La Première Guerre mondiale vue par les peintres de Bretagne : L’art témoin de son temps

 

On connaît les ravages causés par la « der des der » aux Bretons. Une belle expo aux Champs Libres rend compte de cette tragédie (voir notre article). Le musée du Faouët, quant à lui, aborde un autre angle : la restitution par les artistes qui s’y engagèrent et voulurent en témoigner avec leurs armes : pinceaux et crayons.

Depuis les années 1860, la Bretagne attirait les artistes en quête d’exotisme et de vie peu chère – et pas seulement Pont-Aven ! Concarneau était aussi fort prisée. Le pastelliste américain Charles Fromuth (1858-1937) y coulait des jours heureux depuis 1890, quand il écrit le 1er août : « la guerre aura bien lieu ». Trois jours plus tôt, il était occupé à « emballer quatre pastels pour Dresde, d’où doivent me parvenir deux mille cinquante francs. Des rumeurs de guerre sont subitement dans l’air. Tout le monde est inquiet ».

 Le Gout-Gérard, Inquiétudes diplomatiques
Le Gout-Gérard, Inquiétudes diplomatiques

Effectivement, le 2 août 1914, l’ordre de mobilisation est annoncé. L’affiche portant l’« ordre de mobilisation générale » a été reproduite par le peintre suisse Marius Borgeaud (1861- 1924) dans un tableau de 1917, intitulé La Mairie. Alfred Klots, Américain installé à Rochefort-en-Terre (autre destination tendance !) et aussi Xavier Josso, Robert Micheau-Vernez, illustrent le départ des conscrits et les adieux déchirants à leur famille, sur les quais d’une gare ou la place d’une église.

Les soldats bretons sont envoyés principalement dans les Ardennes. Parmi les artistes mobilisés, le Malouin Jean-Julien Lemordant (qui venait de réaliser le magnifique décor peint de l’opéra de Rennes inauguré le 1er juin par le président de la République Raymond Poincaré – voir notre article) est blessé à l’épaule par un éclat d’obus, le 22 août. Le 4 octobre, il reçoit une balle à la tête et est laissé pour mort sur le champ de bataille pendant trois jours.

Mathurin Méheut (1882-1958) et Xavier Josso (1894-1983) connaissent leur baptême du feu plus tardivement. Le premier adresse près de mille lettres à sa femme, dont 200 illustrées. Josso aussi, agrémente volontiers de dessins le courrier adressé à sa famille. Pour eux, dessiner permet de ne pas rompre avec leur raison de vivre et constitue une échappatoire à la violence quotidienne.

TÂCHE PROPOSÉE A =>
D'après l'article sur les peintres de Bretagne pendant la Première Guerre mondiale, pourquoi dessiner comptait-il pour Mathurin Méheut et Xavier Josso ? Répondez en une à trois phrases.

EXTRAIT DES DONNÉES =>

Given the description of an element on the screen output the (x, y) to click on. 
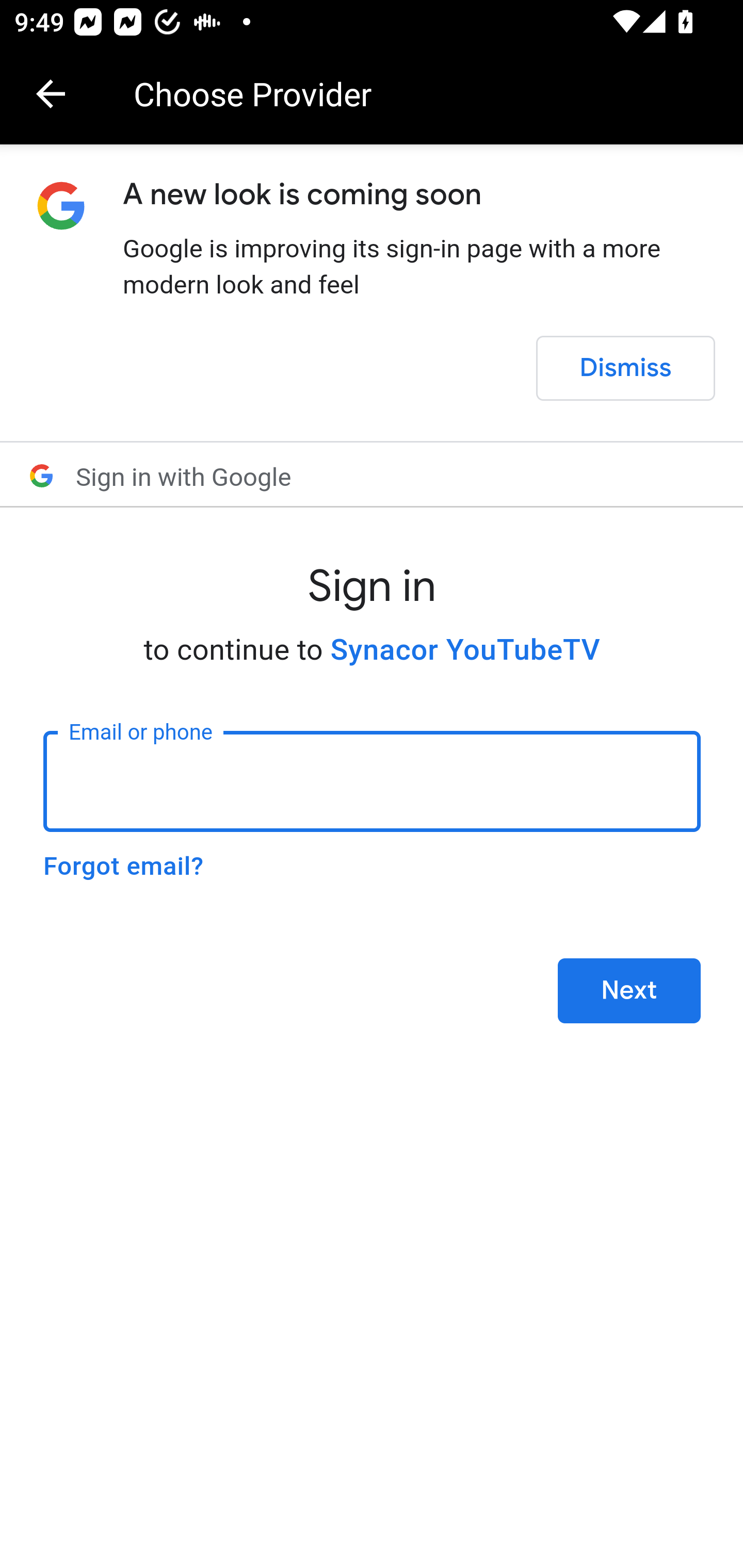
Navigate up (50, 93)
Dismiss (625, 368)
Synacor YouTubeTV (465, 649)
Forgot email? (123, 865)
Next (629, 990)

TÂCHE PROPOSÉE B =>
Mettez toutes les lignes des enregistrements dans un tableau Markdown à deux colonnes, « Numéro » et « Ligne ». Laissez de côté les images et les lignes vides.

RÉSULTAT A =>
Pour Mathurin Méheut et Xavier Josso, dessiner permettait de ne pas rompre avec leur raison de vivre. C'était aussi une échappatoire à la violence quotidienne.

RÉSULTAT B =>
| Numéro | Ligne |
|---|---|
| 1 | Given the description of an element on the screen output the (x, y) to click on.  |
| 2 | Navigate up (50, 93) |
| 3 | Dismiss (625, 368) |
| 4 | Synacor YouTubeTV (465, 649) |
| 5 | Forgot email? (123, 865) |
| 6 | Next (629, 990) |